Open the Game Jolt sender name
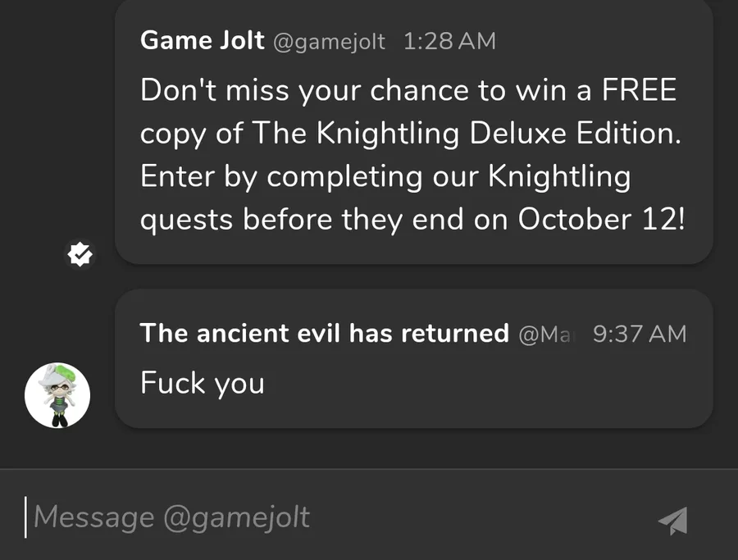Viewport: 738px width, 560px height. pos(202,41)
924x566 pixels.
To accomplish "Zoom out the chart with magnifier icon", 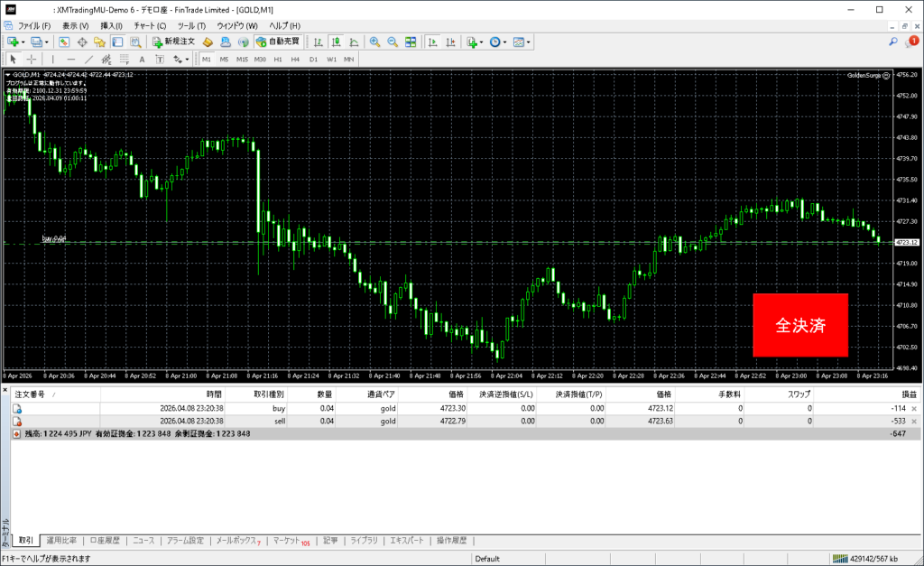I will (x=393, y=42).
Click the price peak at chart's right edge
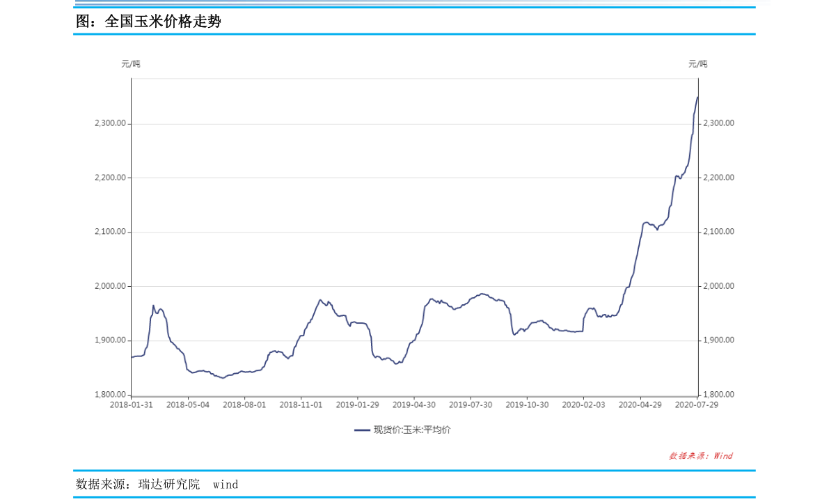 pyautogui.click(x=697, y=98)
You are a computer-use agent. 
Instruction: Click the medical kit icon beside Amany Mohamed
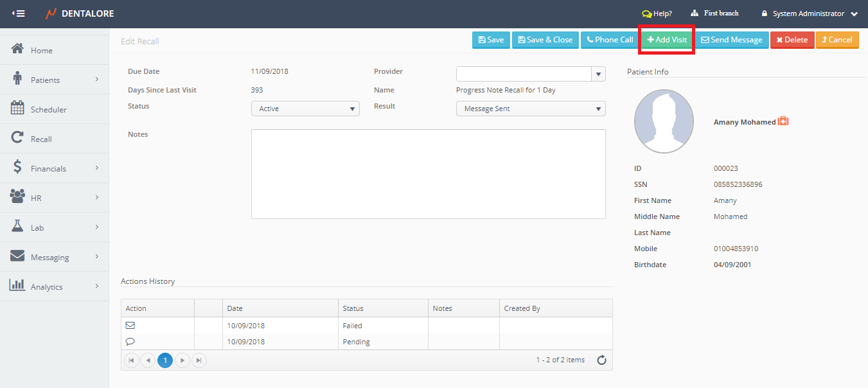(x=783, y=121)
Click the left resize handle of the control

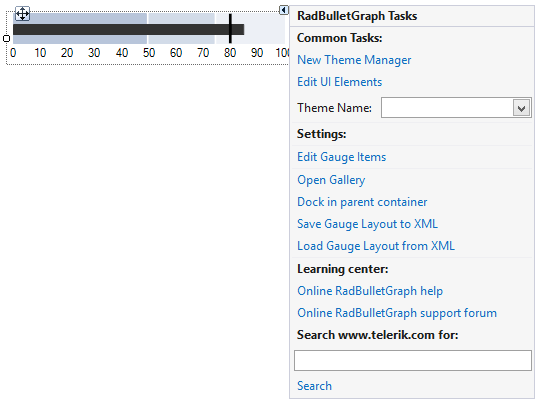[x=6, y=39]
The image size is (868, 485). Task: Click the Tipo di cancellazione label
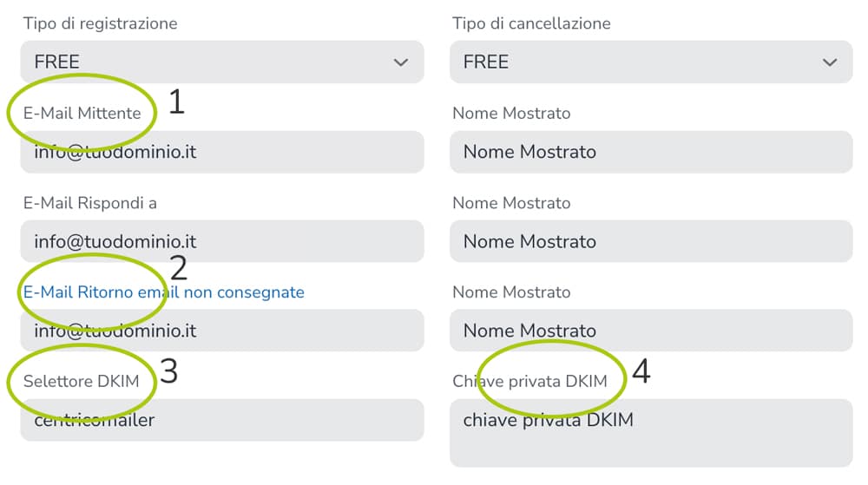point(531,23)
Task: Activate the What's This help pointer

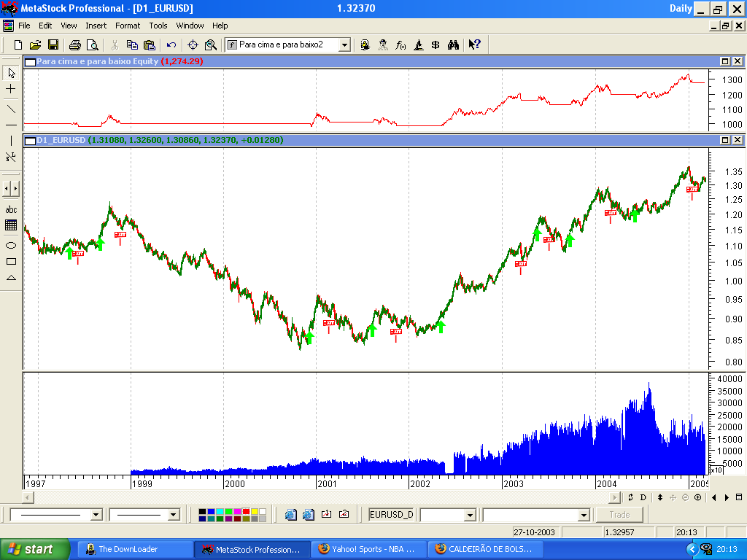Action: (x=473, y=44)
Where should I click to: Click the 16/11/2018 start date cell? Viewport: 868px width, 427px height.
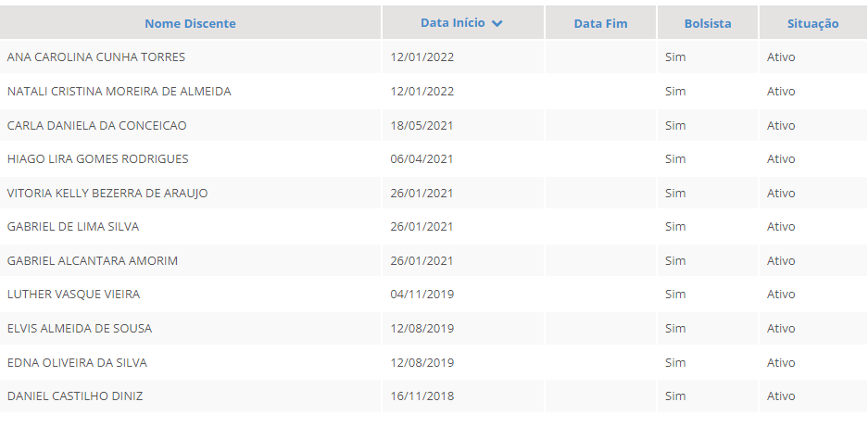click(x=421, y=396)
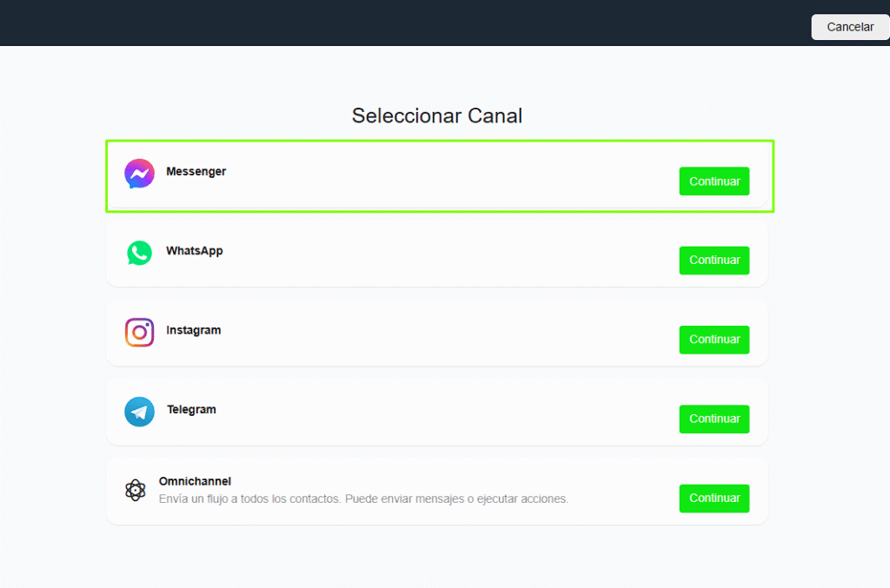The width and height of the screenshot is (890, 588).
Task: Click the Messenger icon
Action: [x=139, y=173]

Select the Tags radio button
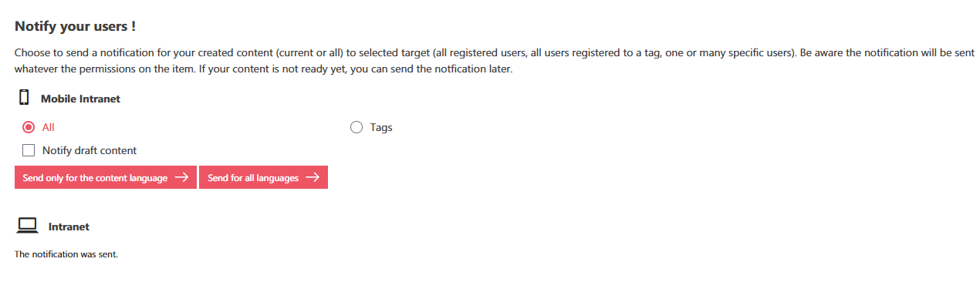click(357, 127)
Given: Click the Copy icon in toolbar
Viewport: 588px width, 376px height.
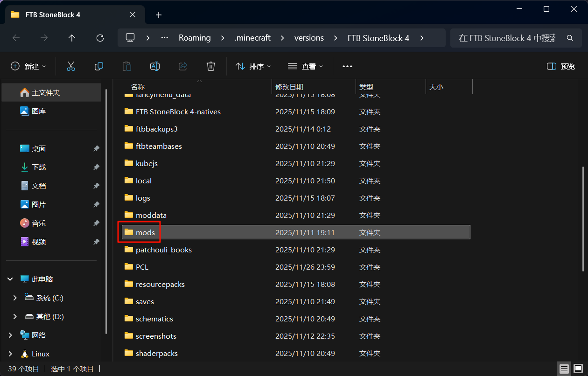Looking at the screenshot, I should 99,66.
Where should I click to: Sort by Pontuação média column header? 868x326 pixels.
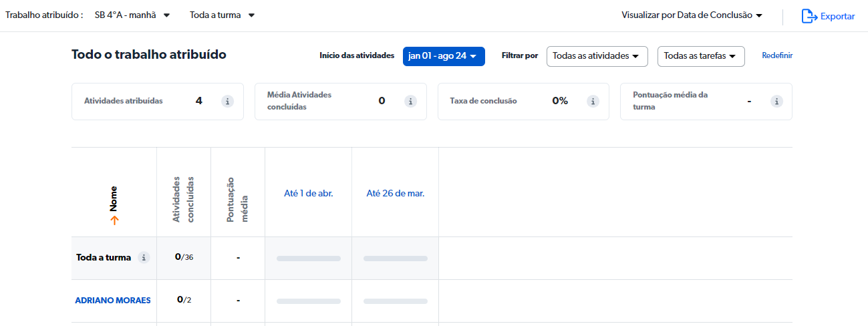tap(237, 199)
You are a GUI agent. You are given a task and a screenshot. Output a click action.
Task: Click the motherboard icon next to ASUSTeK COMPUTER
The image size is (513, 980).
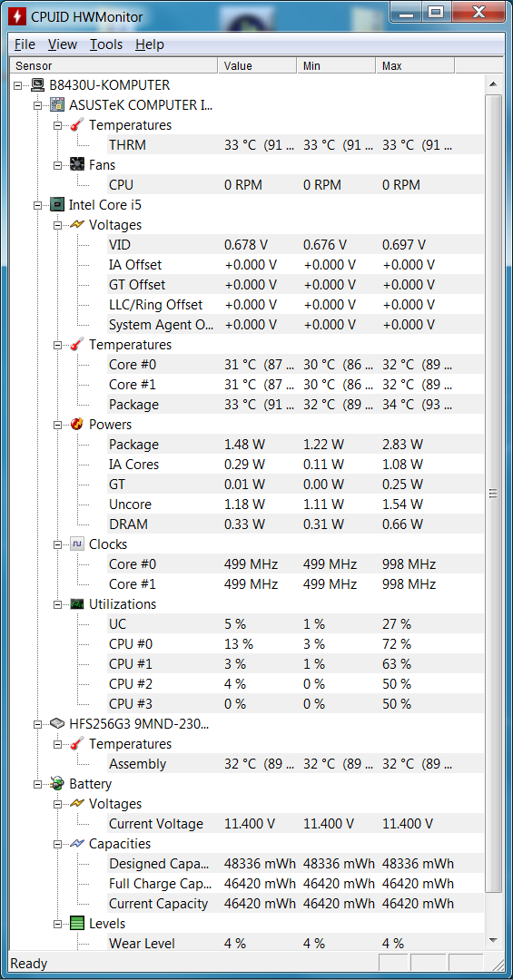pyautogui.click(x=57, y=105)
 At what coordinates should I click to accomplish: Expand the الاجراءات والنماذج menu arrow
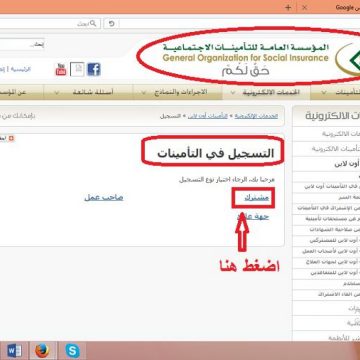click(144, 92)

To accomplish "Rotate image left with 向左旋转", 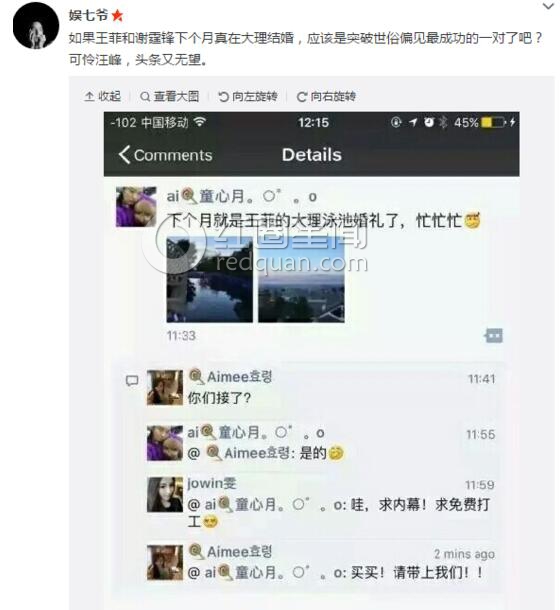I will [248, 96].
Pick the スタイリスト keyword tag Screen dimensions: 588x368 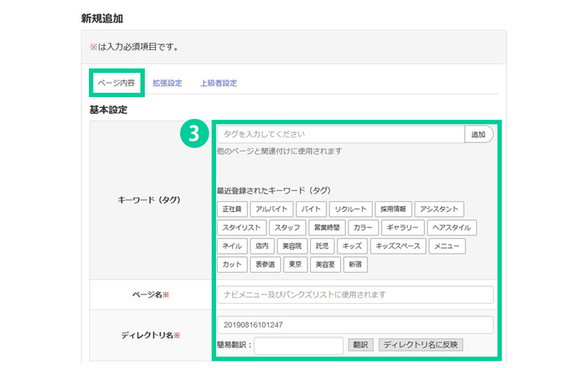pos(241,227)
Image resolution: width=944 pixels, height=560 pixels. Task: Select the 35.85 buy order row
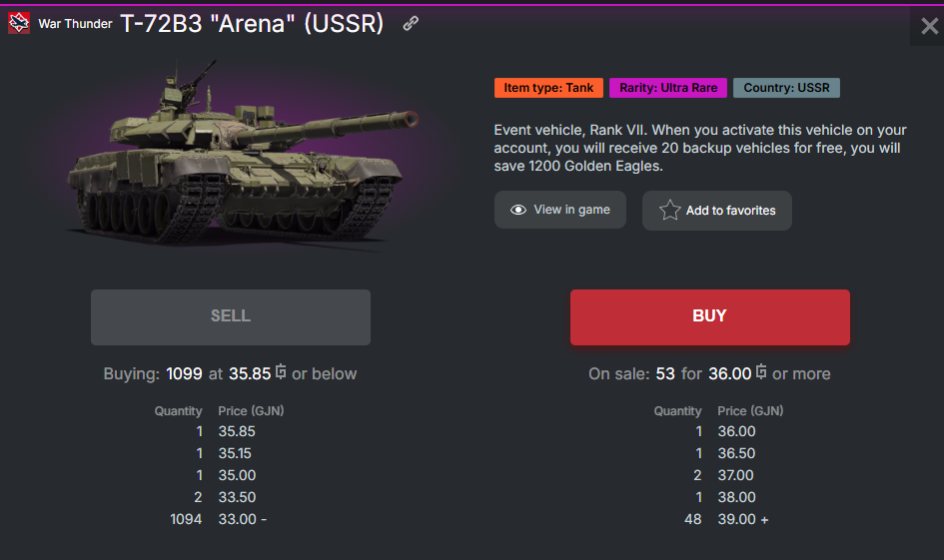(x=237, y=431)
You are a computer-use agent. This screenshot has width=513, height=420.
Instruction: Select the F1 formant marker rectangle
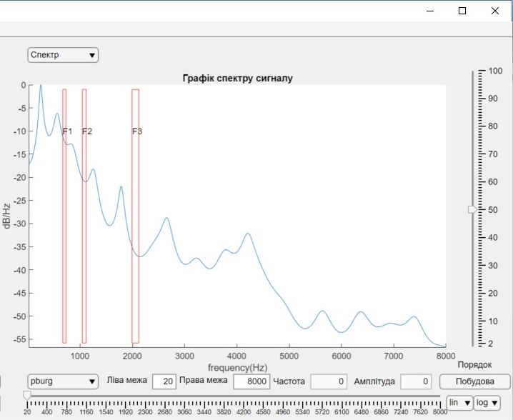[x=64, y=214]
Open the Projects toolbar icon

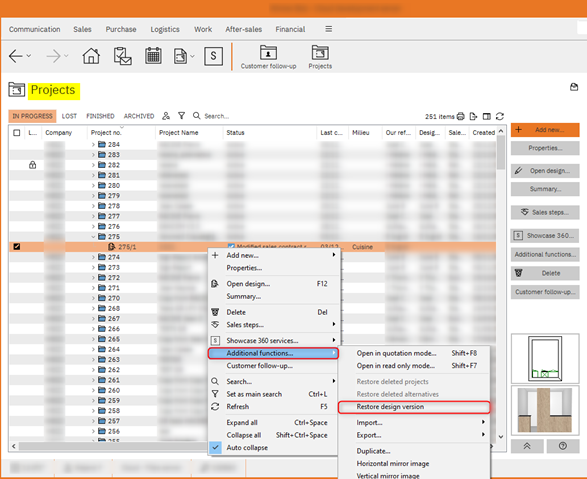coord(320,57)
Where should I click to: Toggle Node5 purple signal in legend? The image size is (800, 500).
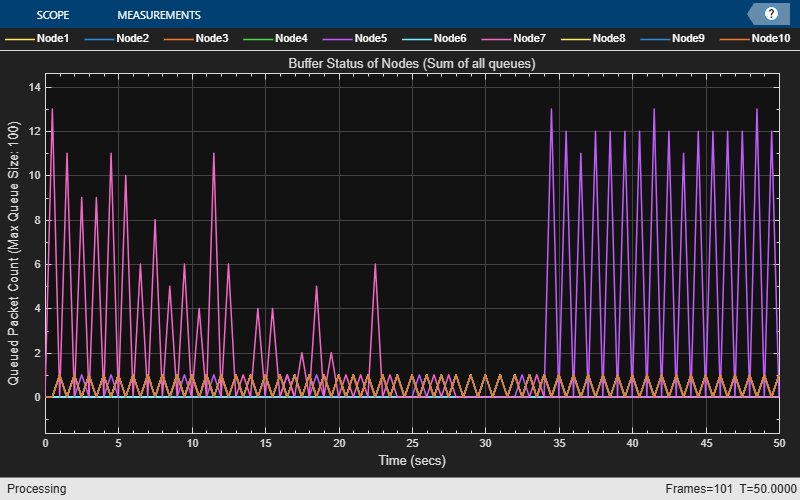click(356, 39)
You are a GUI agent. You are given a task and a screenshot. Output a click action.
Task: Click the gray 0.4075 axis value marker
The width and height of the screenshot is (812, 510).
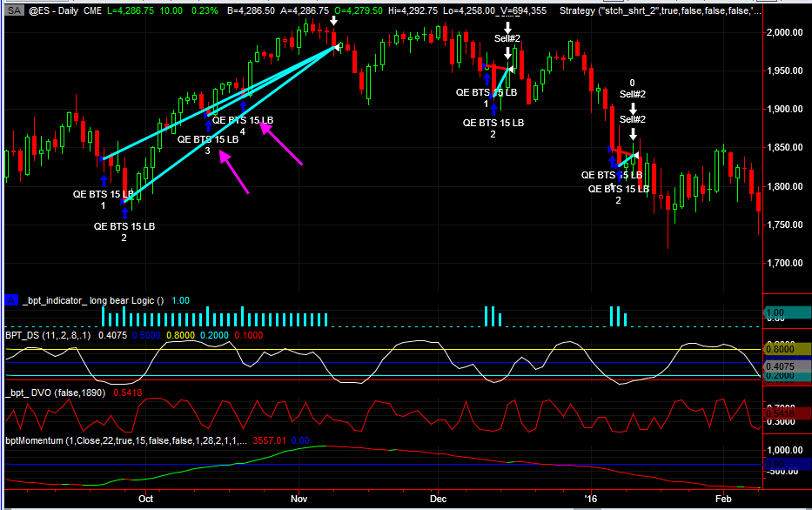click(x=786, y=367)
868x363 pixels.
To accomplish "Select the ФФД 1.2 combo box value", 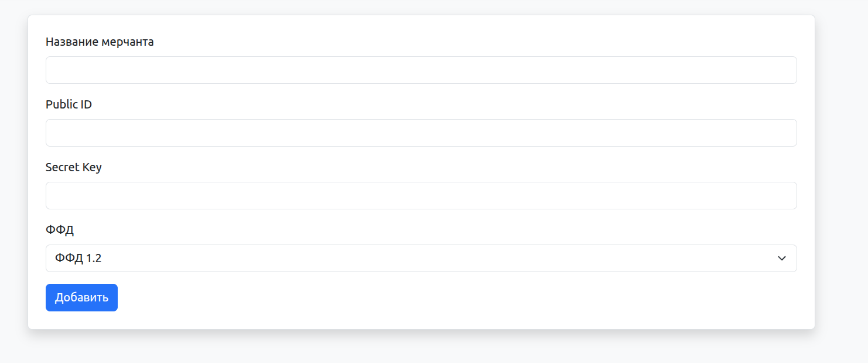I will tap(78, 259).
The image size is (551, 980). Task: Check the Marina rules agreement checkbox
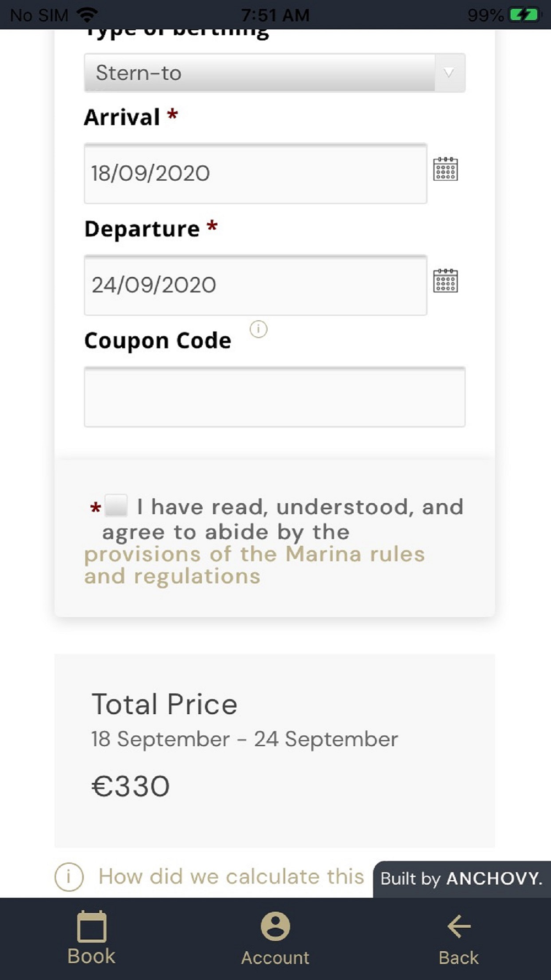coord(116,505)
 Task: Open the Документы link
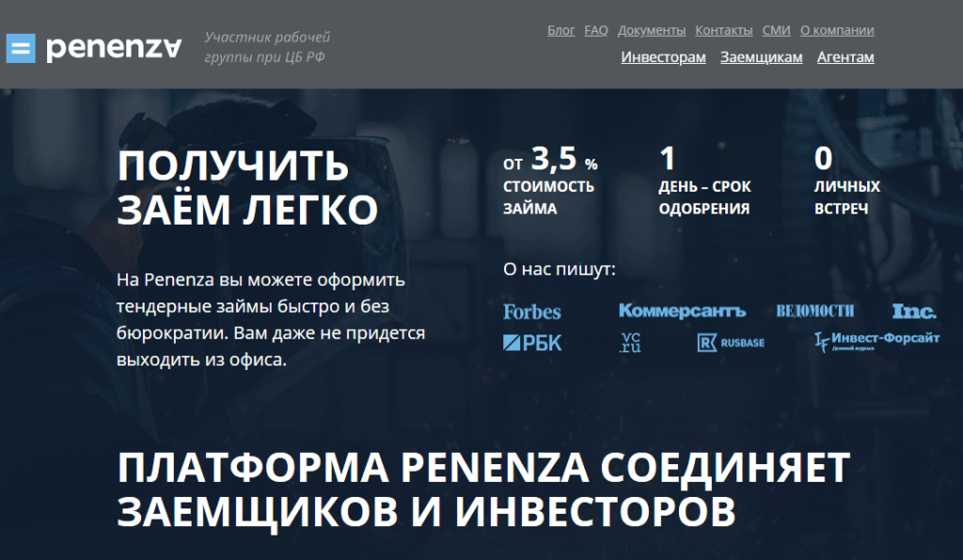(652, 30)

* YOUR GOAL: Reproduce the lines above beginning at the line that contains "Where should I click to: Toggle" and ending at the line that contains "Task: Click the gray 0.4075 axis value marker". No pictures.

* ANSWER TO THIS PROBLEM:
Where should I click to: Toggle Node5 purple signal in legend? The image size is (800, 500).
click(356, 39)
You are a GUI agent. You are given a task and a screenshot. Output a click action.
Task: Click the gray 0.4075 axis value marker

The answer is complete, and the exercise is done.